Tunnelblick

Marco Ratschiller | veröffentlicht am 06.11.2020

Tunnelblick
Michael Streun | (Nebelspalter)

Eine der grossen ungeklärten Daseinsfragen ist die, ob es im Jenseits Humor gibt. Mit ihrer Beantwortung würde sich praktischerweise gleich die noch etwas häufiger gestellte Frage erledigen, ob es überhaupt ein Jenseits gibt. Über das Lachen nach dem Tod schweigen sich die Weltreligionen beunruhigend einmütig aus. Die Bibel strotzt vor Gleichnissen und Psalmen, aber Pointen und Witze kann man lange suchen.

Unbestritten ist allerdings, dass der letzte Weg auf die andere Seite meist nicht besonders heiter ist. Die Fähre über den Jordan ist kein Partyboot, weder für Passagiere noch für die am diesseitigen Ufer Zurückgebliebenen. Noch bevor sich die Corona-Pandemie auf der Welt ausgebreitet hatte, war für diese Ausgabe das Schwerpunktthema «Exit» vorgesehen. Obwohl der fik­tive Tod zwischen Krimi-Buchdeckeln und auf Tatort-Bildschirmen allgegenwärtig ist, spielt das reale Sterben in unserem Alltag kaum eine Rolle. Das mag auch erklären, weshalb wir uns so schwer mit dem Lachen tun, sobald der Tod dann doch einmal mit einer Hauptrolle in unser Leben platzt. Warum ist das so? Wird sonst nicht unablässig betont, wie wichtig und gesund Humor ist? Wie befreiend Satire in Krisenzeiten wirkt? Aus diesem Grund hat der ‹Nebi› entschieden, dem Tod seine geplanten Themenseiten zu widmen, gerade auch, weil er in diesen Tagen real überall präsent ist. Wer es schafft, über den Tod zu lachen, überwindet immer auch ein wenig die Angst vor ihm.

Unsere Titelseite zeigt die BAG-konforme Parodie auf ein berühmtes Gemälde von Hieronymus Bosch, entstanden vor über 500 Jahren.
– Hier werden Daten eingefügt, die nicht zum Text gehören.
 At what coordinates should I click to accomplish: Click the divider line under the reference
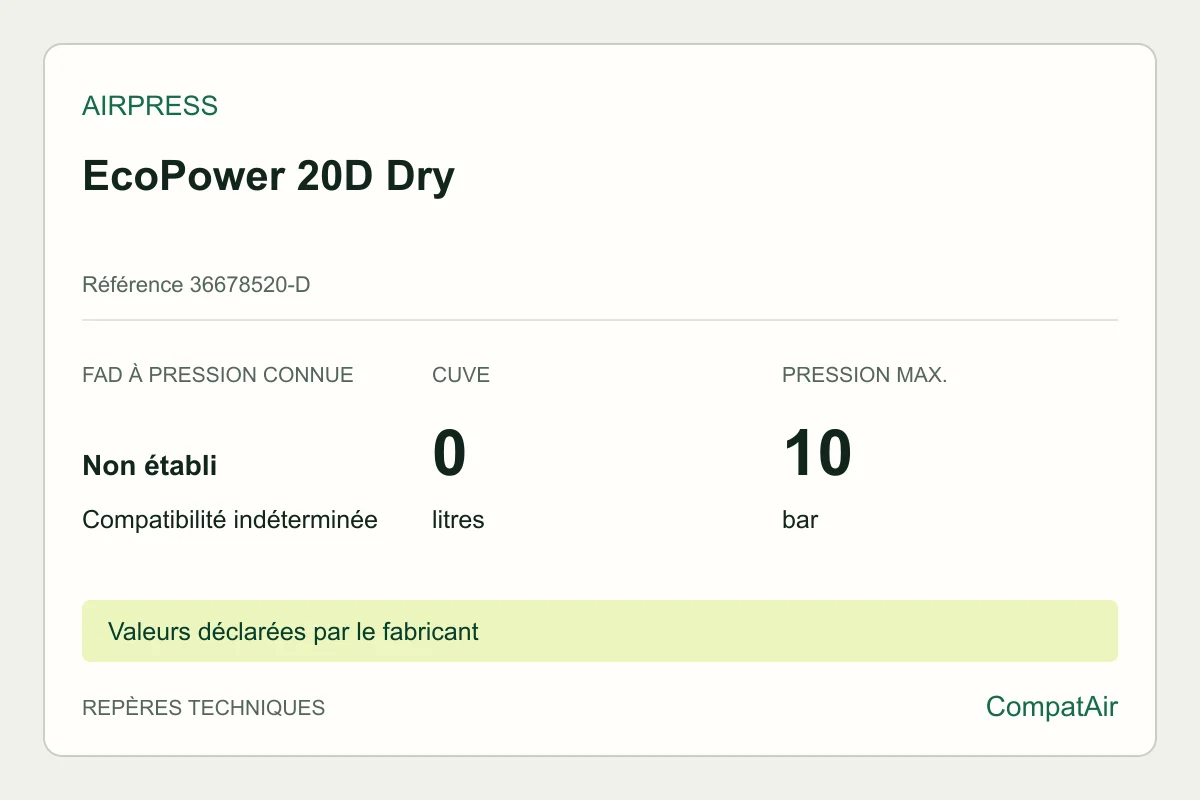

Das Original wird gerne verwendet, wenn es um die Illustration von Nahtoderfahrungen geht. Den häufig geschilderten Lichttunnel hat Bosch künstlerisch eindrücklich umgesetzt: Ins Jenseits gelangt man vollkommen nackt, eine Sonnenbrille könnte allerdings nicht schaden. Nicht bekannt ist, ob der Maler selbst über fundierte Nahtoderfahrungen verfügte oder ob er wie die allermeisten nur ein einziges Mal final in die Röhre geguckt hat. Womit nebenbei wenigstens die Herkunft dieser Redensart geklärt wäre.

Die genauere Betrachtung des Bildes offenbart, dass sich Bosch bei seinem Blick ins Jenseits noch ein wenig weiter vorgewagt hat: Am Ende des Tunnels winken uns zwei Unbekannte zu. Neue Erkenntnis bringt das allerdings nicht: Egal, ob es sich bei den Unbekannten um bereits verstorbene Liebste oder um die erhofften Sonnenbrillenverkäufer handelt, freundliches Winken beweist noch keinen vorhandenen Humor.

Falls Humor also nur eine diesseitige Errungenschaft ist, um mit den irdischen Unzulänglichkeiten einigermassen zurecht­zukommen, sollten Sie auf Nummer sicher gehen: Lachen Sie, so oft Sie können. Das Beste daran: Es ist risikolos ansteckend.